PDF-hul: various issues with parsing PDFs
Opened this issue · 0 comments
Some issues noted about parsing PDFs:
-
{
and}
are not PDF delimiter tokens except within Type 4 PostScript functions (i.e. they are PS delimiters only) so using them elsewhere is incorrect. This was a long-standing error in PDF specifications. -
PDF-hul header check is for
%PDF-1
but spec says it is%PDF-
followed by any digit (0
-9
),.
and another `digit so PDF 2.0 files should report as a PDF file, but with an unsupported PDF version until such time as you support PDF 2.0. JHOVE currently reports PDF 2.0 files as a bytestream which is incorrect. See here -
PDF-hul crashes if a PDF hex-string contains EOL characters - this is permitted by the PDF spec as whitespace can occur in hex-strings and the EOLs are considered whitespace. (For what it is worth, hex-strings and literal strings are the only 2 types of PDF tokens or keywords that can span multiple lines).
-
there seem to be assumptions with PDF-hul-xx error codes that a key with an explicit null value is invalid whereas the PDF spec states that such keys should be ignored (same as not present). An easy test is to set
/Annots null
on any page and compare behaviour to not having an/Annots
entry present. -
Java exception gets thrown if cross-reference sub-section marker lines (of 2 integers) start with a negative number (i.e. for the object number).
-
FileSpecification.java does not account for the UF entry added with PDF 1.7. This was noticed from a code review.
-
there is something strange going on when encountering empty names (i.e. just a '/' followed by nothing, which is a valid PDF name).
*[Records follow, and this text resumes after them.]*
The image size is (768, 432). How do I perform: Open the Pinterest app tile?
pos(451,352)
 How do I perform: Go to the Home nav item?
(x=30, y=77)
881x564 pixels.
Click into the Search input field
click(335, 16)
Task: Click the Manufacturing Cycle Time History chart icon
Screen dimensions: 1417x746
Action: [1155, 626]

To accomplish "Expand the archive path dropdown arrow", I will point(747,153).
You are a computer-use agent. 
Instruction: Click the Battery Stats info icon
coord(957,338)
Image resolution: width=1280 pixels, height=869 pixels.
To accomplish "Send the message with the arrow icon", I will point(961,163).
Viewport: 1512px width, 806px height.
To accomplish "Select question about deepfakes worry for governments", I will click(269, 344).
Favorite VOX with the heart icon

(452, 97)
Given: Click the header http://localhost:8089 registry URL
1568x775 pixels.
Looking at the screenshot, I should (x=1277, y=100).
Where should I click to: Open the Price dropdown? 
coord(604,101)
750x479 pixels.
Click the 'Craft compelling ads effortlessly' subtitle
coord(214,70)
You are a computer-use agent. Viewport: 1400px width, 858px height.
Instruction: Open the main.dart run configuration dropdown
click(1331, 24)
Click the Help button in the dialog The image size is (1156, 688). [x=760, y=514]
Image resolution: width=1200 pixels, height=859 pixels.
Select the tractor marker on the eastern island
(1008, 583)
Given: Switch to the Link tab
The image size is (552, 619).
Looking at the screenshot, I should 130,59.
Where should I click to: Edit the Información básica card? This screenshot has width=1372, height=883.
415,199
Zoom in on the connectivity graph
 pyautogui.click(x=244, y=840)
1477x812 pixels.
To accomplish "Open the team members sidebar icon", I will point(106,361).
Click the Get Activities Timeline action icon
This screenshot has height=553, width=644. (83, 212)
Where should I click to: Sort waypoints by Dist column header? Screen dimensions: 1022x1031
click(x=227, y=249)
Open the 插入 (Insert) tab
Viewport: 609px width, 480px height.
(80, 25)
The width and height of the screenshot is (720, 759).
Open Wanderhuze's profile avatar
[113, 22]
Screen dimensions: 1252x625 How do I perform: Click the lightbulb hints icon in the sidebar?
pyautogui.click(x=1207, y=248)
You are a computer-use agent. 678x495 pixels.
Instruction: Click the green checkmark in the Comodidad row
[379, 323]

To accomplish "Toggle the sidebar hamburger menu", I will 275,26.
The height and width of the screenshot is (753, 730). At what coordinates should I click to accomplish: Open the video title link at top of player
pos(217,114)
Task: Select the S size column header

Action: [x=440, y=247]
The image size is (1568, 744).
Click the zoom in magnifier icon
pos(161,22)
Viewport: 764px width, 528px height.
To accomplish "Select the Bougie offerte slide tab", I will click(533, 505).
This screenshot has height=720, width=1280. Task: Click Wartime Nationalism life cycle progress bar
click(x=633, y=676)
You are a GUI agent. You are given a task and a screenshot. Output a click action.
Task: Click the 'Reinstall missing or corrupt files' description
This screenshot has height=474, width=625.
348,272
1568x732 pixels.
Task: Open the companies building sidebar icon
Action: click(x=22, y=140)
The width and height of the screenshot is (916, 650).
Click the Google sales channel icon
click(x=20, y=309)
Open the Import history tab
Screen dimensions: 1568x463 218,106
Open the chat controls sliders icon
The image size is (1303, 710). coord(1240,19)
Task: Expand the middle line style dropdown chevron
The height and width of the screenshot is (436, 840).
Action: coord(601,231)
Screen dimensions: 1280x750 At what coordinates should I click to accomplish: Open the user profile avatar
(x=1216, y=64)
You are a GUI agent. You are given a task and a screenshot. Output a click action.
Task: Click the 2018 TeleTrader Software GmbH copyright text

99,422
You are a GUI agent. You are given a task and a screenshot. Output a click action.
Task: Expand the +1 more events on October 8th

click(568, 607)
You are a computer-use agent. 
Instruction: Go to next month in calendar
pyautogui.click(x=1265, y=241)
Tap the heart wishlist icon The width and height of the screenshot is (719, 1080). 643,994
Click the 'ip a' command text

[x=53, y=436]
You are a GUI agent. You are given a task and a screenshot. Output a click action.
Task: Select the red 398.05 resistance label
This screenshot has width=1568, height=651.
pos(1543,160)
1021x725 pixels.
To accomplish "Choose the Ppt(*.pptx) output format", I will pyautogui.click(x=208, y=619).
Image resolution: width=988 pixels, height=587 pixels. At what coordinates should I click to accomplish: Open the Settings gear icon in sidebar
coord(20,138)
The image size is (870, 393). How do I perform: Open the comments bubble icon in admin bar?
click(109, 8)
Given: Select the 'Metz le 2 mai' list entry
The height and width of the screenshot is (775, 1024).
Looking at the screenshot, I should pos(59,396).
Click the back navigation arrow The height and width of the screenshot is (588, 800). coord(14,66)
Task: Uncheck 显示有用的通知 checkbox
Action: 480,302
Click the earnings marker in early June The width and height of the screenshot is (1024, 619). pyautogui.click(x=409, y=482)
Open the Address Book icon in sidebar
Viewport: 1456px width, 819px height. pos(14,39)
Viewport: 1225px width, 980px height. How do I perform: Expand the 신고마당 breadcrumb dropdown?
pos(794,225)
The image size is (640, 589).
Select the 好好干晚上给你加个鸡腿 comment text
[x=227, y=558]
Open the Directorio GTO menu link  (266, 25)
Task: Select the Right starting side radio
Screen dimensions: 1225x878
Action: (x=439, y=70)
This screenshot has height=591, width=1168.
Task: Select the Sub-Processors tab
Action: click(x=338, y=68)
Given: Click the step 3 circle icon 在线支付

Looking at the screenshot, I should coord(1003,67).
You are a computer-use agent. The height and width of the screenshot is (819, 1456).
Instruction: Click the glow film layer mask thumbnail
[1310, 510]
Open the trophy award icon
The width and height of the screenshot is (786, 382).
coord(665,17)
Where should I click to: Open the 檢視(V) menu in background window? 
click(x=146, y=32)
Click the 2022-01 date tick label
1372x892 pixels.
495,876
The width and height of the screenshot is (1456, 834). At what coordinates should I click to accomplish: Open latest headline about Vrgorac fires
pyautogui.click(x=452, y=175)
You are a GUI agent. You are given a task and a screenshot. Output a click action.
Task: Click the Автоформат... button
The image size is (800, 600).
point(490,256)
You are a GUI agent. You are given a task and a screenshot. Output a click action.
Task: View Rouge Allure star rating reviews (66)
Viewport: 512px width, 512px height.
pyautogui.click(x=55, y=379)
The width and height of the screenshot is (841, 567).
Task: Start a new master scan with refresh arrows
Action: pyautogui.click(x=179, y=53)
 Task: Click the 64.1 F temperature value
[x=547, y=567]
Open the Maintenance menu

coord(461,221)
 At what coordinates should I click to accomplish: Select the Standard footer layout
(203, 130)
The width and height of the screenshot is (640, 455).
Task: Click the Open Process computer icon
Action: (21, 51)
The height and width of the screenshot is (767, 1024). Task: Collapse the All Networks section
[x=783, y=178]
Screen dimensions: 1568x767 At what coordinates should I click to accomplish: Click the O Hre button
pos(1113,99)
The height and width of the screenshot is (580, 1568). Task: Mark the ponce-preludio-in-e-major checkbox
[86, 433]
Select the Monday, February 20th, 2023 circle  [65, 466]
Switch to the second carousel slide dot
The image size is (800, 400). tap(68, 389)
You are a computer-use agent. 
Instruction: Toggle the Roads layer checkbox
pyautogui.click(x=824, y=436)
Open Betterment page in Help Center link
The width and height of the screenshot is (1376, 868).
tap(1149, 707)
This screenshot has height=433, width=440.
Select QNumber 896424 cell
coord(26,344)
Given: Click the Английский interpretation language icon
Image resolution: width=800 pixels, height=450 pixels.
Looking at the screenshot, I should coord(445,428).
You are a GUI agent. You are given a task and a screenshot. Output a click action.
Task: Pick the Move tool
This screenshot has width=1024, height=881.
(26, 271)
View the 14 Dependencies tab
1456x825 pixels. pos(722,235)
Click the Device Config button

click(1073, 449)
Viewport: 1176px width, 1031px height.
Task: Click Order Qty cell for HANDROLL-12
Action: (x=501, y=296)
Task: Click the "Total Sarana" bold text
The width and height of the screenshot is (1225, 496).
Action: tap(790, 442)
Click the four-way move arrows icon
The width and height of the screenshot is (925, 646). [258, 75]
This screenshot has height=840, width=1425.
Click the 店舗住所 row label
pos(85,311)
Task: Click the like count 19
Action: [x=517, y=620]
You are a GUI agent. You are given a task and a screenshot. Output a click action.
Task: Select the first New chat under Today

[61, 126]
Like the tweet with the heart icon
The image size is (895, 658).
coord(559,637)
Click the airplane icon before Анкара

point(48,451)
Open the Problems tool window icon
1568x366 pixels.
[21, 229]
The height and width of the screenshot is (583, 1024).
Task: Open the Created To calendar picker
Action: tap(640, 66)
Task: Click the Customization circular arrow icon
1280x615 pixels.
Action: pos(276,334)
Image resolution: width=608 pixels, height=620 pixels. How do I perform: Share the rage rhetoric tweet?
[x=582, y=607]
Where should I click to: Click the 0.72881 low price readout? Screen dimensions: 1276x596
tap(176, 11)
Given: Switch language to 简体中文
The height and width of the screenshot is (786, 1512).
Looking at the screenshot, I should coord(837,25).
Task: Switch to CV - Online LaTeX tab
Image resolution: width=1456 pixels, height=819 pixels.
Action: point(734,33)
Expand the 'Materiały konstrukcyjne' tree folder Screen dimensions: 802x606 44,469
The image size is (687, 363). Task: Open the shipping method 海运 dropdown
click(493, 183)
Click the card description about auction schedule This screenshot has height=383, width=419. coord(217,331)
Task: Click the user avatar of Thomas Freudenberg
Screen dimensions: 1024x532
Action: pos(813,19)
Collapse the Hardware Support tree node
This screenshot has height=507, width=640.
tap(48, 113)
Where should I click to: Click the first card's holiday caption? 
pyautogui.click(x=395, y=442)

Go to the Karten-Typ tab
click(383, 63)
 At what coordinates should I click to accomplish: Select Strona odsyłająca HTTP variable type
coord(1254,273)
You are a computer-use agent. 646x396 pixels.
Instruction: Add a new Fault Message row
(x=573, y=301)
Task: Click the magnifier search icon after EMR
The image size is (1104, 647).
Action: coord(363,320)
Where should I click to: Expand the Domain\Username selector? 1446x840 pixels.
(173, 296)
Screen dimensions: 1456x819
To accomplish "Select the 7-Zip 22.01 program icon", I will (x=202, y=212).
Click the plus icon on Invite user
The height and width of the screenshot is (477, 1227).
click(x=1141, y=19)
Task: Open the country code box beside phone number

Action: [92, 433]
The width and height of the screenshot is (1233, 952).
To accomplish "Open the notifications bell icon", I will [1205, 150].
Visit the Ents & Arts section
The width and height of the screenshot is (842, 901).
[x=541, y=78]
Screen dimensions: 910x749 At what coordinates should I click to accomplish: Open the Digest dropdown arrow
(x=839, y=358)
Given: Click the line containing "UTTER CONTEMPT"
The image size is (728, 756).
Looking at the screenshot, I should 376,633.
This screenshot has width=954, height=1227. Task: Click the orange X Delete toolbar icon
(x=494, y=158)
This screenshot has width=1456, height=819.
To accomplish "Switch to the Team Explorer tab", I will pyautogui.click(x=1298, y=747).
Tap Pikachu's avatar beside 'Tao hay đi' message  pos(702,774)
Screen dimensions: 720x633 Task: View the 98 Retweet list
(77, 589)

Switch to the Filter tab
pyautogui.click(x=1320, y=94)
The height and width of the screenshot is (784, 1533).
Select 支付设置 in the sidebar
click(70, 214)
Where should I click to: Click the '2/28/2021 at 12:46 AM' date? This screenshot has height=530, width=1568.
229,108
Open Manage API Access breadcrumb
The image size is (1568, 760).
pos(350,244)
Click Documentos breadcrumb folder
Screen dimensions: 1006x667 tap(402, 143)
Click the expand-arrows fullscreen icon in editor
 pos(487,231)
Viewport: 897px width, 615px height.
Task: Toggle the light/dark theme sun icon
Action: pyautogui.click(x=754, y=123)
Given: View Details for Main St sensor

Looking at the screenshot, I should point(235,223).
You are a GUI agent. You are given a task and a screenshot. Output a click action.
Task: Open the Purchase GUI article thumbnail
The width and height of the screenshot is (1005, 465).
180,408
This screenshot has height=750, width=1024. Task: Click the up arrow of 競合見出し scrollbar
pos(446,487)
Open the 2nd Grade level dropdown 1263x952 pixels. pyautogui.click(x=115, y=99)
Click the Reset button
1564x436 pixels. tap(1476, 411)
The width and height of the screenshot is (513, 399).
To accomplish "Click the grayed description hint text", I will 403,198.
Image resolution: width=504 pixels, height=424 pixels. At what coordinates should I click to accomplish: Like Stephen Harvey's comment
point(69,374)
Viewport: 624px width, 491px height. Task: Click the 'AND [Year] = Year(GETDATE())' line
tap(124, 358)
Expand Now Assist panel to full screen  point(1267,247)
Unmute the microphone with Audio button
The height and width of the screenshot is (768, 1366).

PDump correctly lists as a Name object with empty string
""
, but if 2 empty names are appended to a trailer dictionary (i.e. a valid key/value dictionary entry) then JHOVE doesn't work properly... -
please consider adding support for UTF-8 text strings introduced with PDF 2.0. This was noted from a code review. Also note that UTF-8 strings do occur in some pre-PDF 2.0 files...